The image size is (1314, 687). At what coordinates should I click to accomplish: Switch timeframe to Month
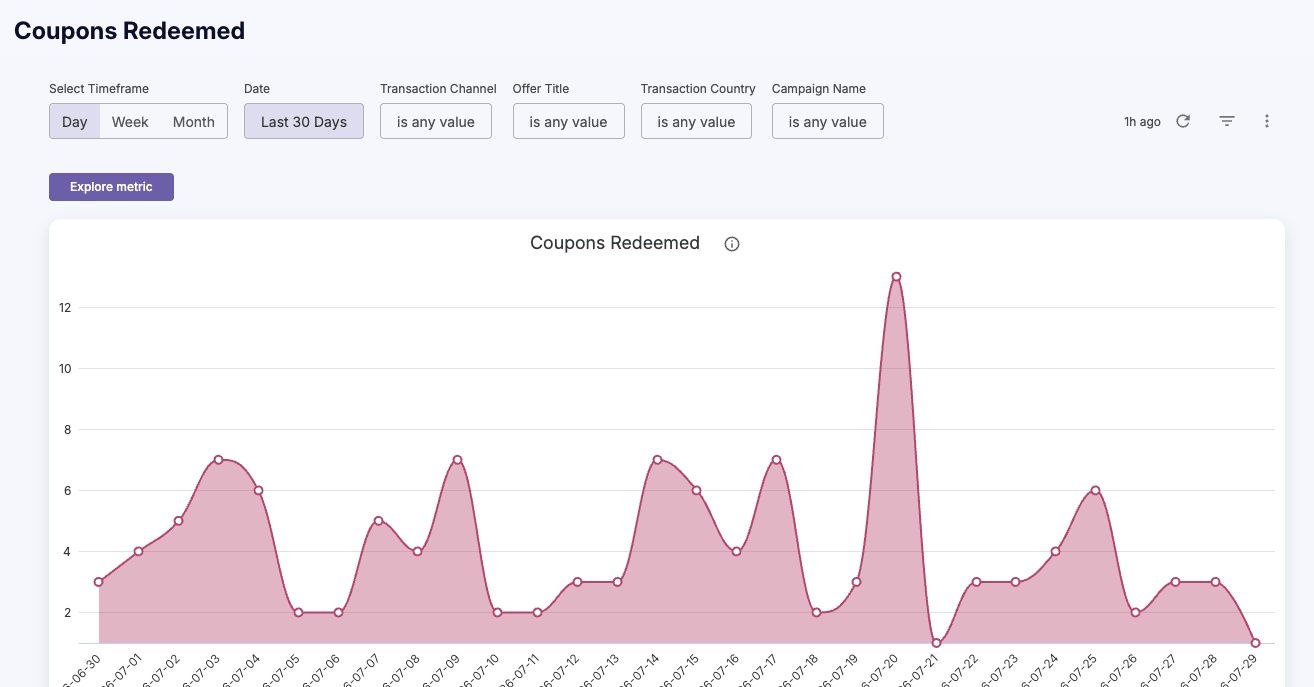(x=194, y=122)
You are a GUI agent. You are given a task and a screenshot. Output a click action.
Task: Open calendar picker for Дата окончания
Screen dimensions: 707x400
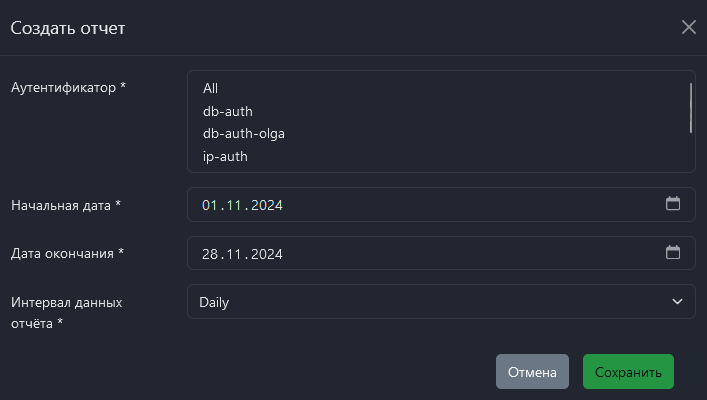[x=673, y=253]
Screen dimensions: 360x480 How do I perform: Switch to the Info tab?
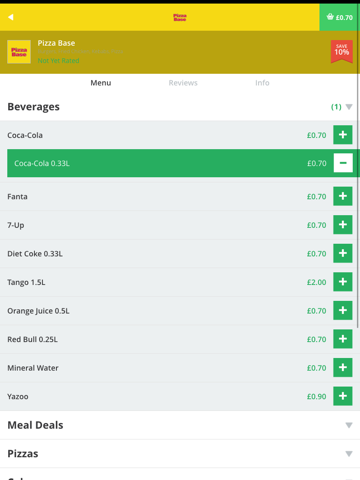(x=262, y=83)
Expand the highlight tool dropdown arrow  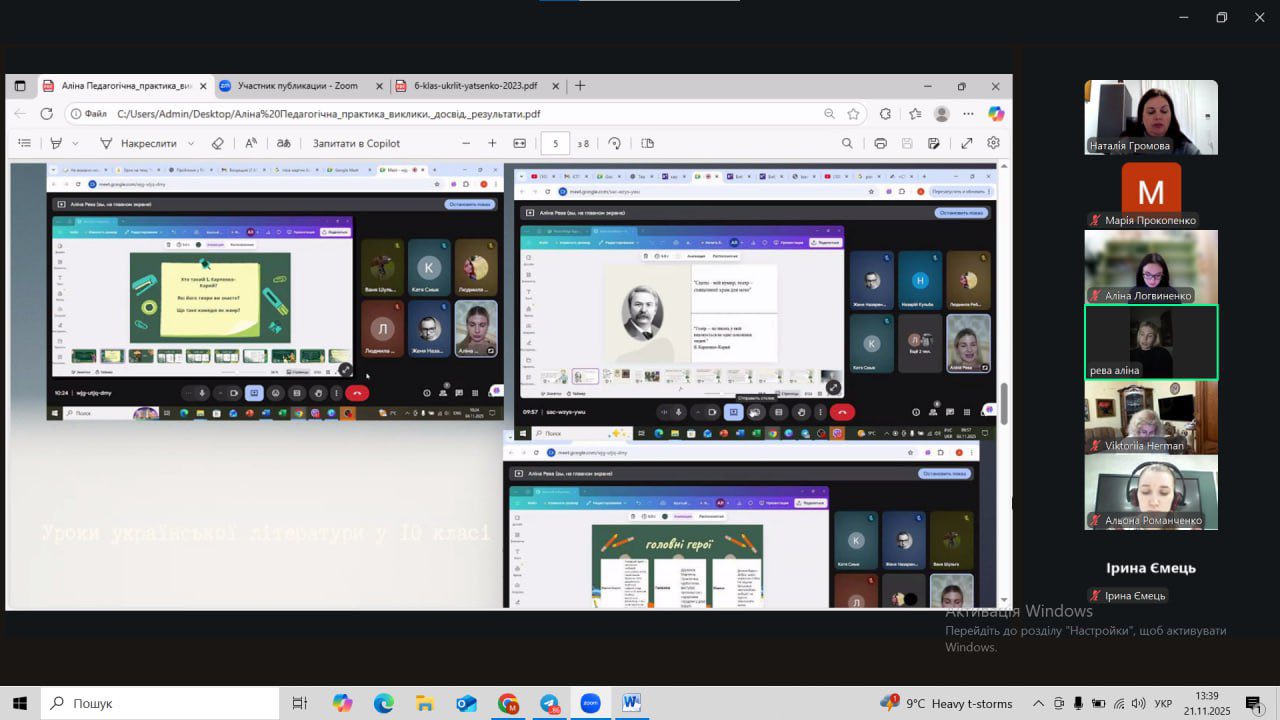tap(75, 143)
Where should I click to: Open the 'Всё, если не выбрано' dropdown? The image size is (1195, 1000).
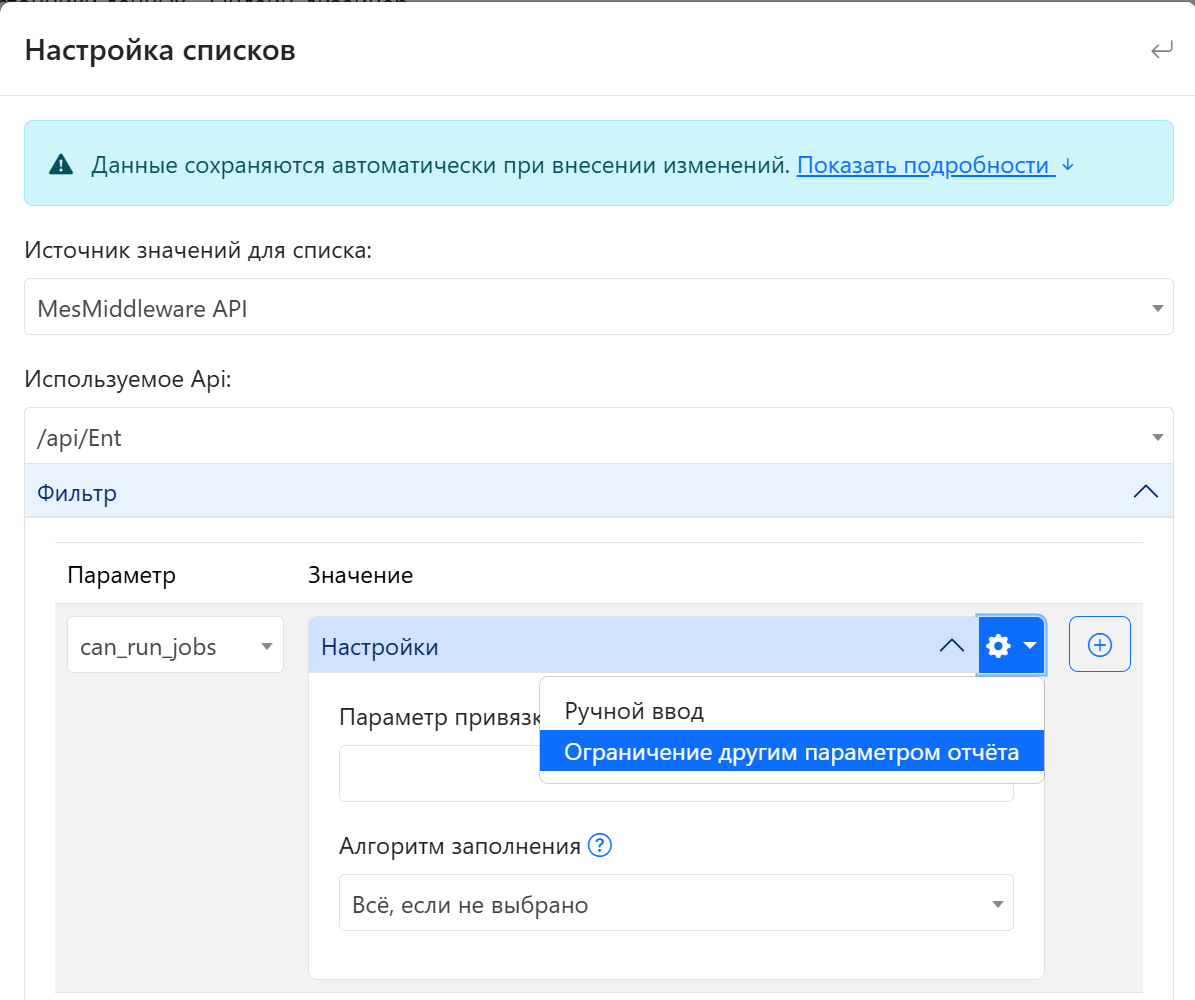(x=675, y=904)
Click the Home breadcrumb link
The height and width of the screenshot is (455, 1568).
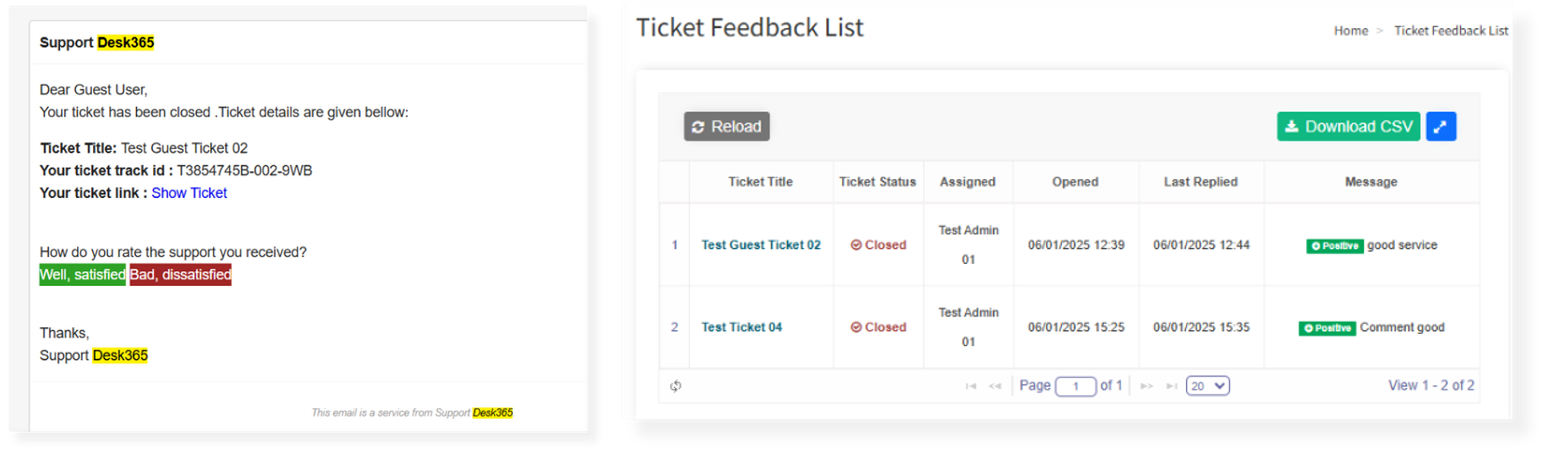(1350, 30)
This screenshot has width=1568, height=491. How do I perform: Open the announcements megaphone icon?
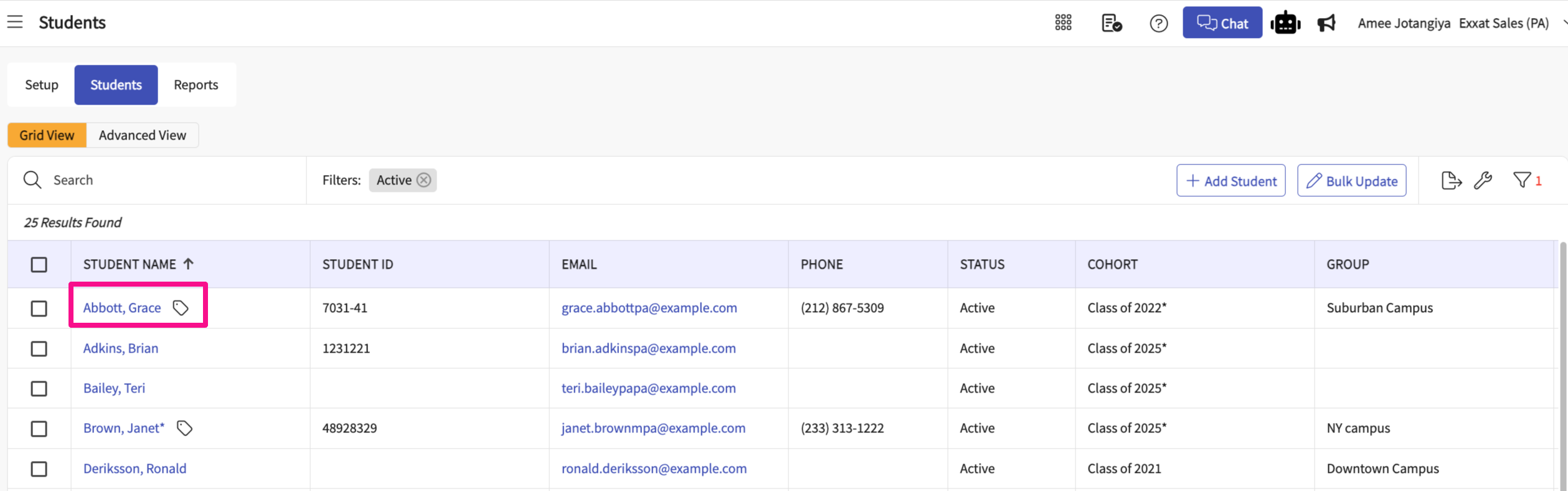[1326, 23]
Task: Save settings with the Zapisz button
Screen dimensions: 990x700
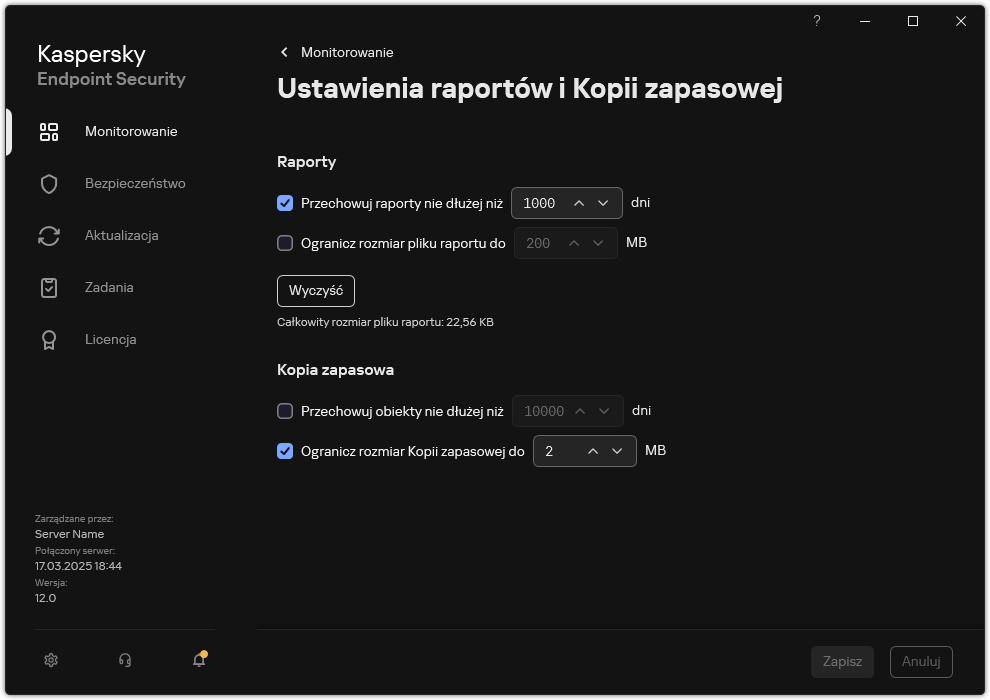Action: (x=842, y=661)
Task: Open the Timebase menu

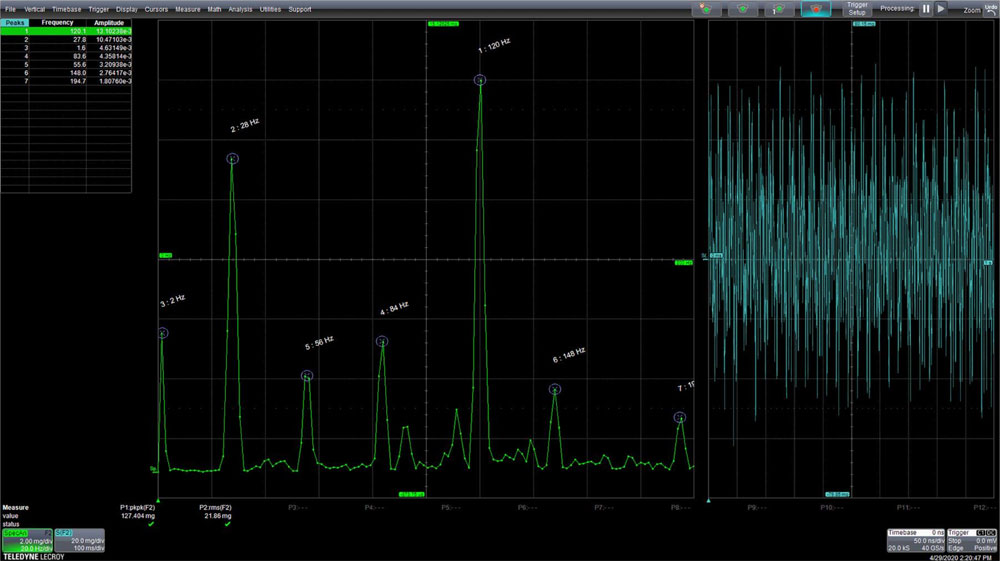Action: coord(66,9)
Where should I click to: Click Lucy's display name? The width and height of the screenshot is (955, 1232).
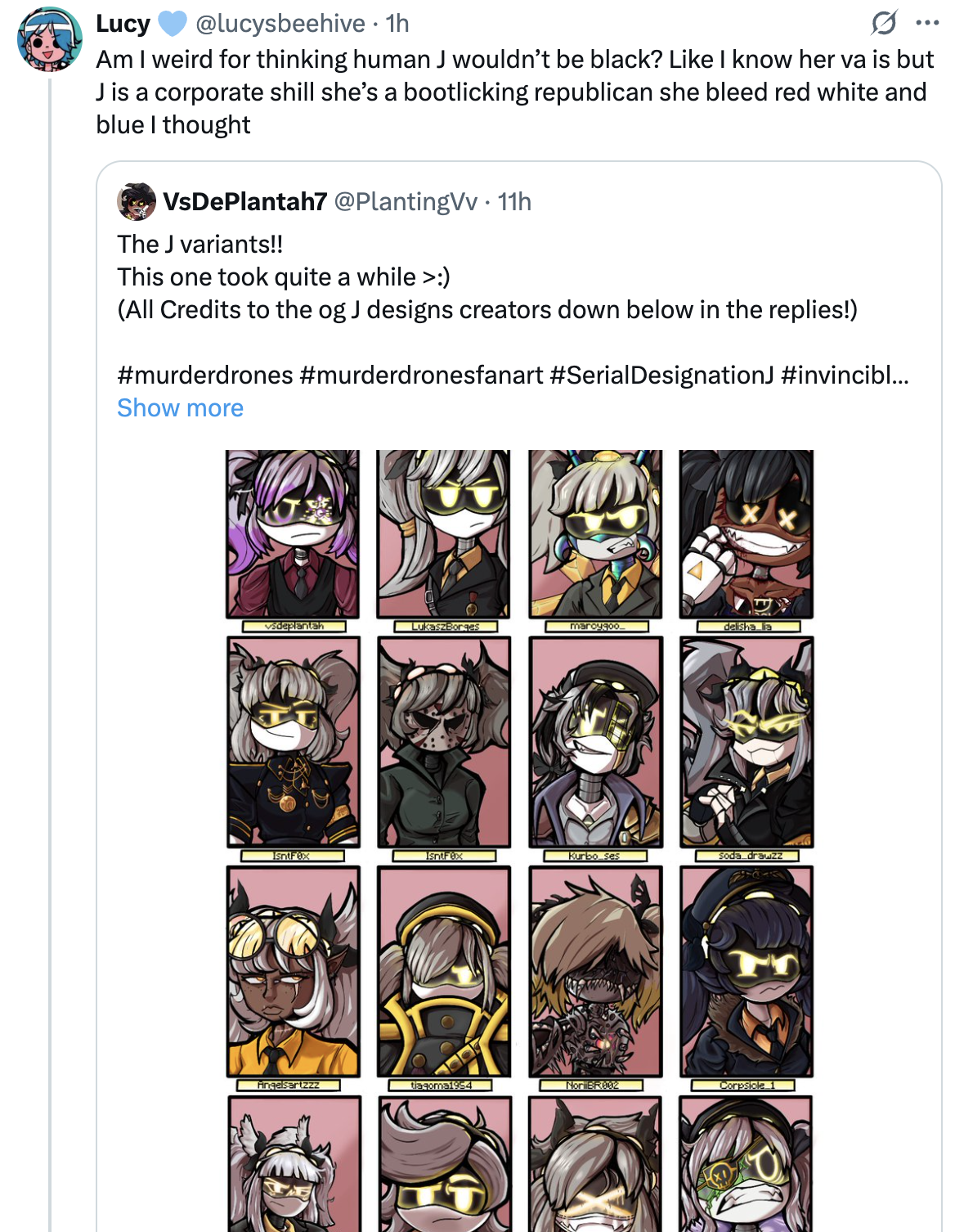pos(123,24)
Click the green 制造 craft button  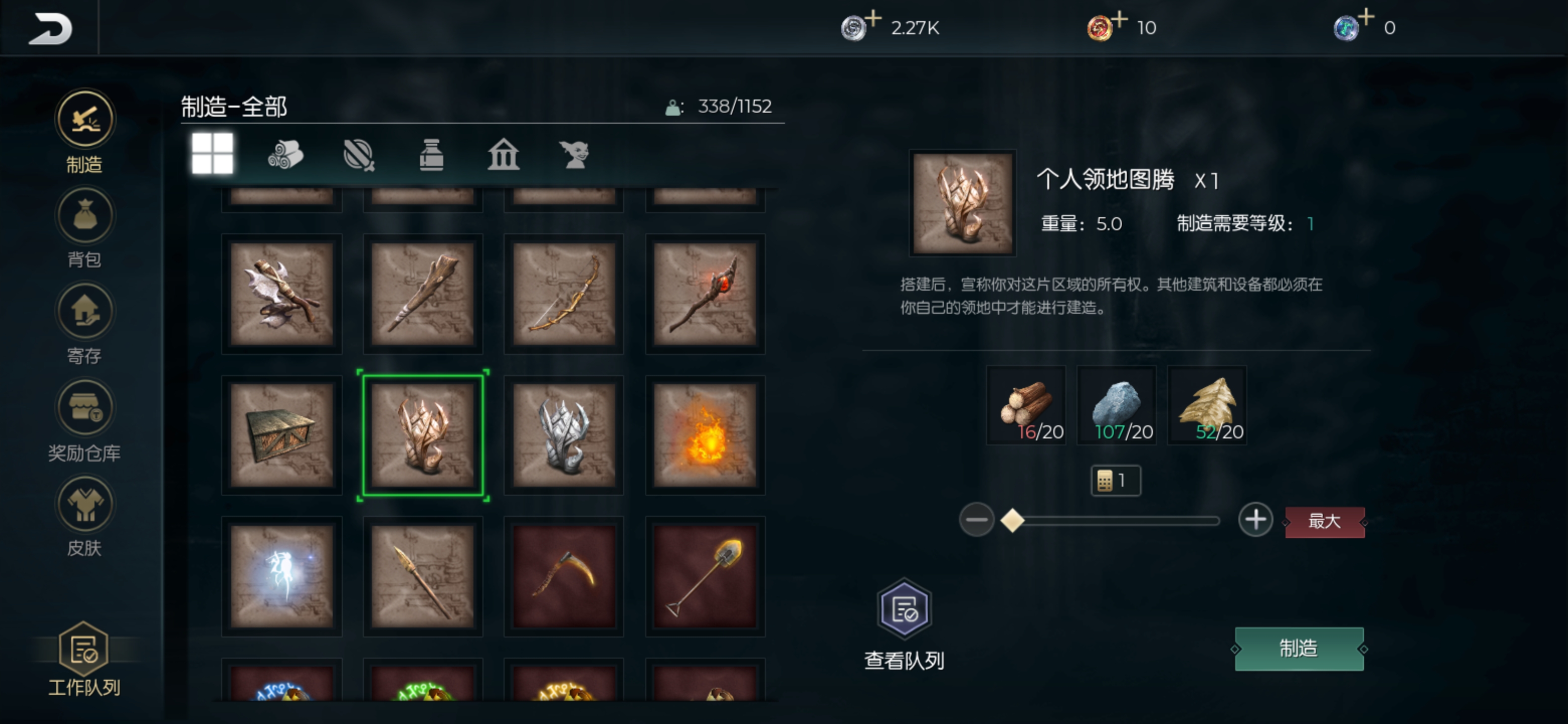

#### Exercise prompt
The lines from the one with "Screen dimensions: 990x700" to the end of the data above should be retyped exactly, both ends included, and pictures are to be left out.

#### Exercise answer
Screen dimensions: 990x700
Action: (x=842, y=661)
Task: Open the Timebase menu

Action: coord(66,9)
Where should I click to: Click Lucy's display name? The width and height of the screenshot is (955, 1232).
pos(123,24)
Click the green 制造 craft button  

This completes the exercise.